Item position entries
━━━━━━━━━━━━━━━━

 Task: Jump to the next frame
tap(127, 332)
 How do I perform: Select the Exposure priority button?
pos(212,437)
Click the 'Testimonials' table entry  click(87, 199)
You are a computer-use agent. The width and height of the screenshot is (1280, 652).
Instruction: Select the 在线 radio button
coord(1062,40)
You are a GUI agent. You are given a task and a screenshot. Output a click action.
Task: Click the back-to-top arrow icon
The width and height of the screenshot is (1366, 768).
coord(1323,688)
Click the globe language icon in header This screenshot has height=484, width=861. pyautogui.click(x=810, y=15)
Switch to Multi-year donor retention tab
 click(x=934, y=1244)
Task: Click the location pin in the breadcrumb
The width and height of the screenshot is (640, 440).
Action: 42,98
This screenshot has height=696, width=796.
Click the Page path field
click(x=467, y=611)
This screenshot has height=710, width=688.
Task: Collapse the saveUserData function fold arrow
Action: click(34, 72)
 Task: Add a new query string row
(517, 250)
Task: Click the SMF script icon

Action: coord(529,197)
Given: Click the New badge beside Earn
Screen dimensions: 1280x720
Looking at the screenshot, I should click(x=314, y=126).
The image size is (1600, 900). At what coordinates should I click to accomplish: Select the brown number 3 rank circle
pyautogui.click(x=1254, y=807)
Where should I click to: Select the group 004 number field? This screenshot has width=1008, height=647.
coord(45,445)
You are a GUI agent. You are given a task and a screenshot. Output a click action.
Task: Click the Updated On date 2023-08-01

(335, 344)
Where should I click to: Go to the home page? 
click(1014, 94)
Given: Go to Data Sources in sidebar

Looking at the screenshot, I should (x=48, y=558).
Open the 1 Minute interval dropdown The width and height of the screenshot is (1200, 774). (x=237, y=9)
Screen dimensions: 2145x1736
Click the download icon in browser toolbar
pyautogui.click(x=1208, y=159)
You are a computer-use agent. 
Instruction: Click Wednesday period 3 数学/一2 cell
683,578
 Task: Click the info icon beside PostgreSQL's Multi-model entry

━━━━━━━━━━━━━━━━

> **OBJECTIVE**
Reproduce verbatim the lines of the items above, from the very first line through the line that contains "coord(1062,40)", including both.

> **RESULT OF THE TASK**
 Task: Jump to the next frame
tap(127, 332)
 How do I perform: Select the Exposure priority button?
pos(212,437)
Click the 'Testimonials' table entry  click(87, 199)
You are a computer-use agent. The width and height of the screenshot is (1280, 652).
Instruction: Select the 在线 radio button
coord(1062,40)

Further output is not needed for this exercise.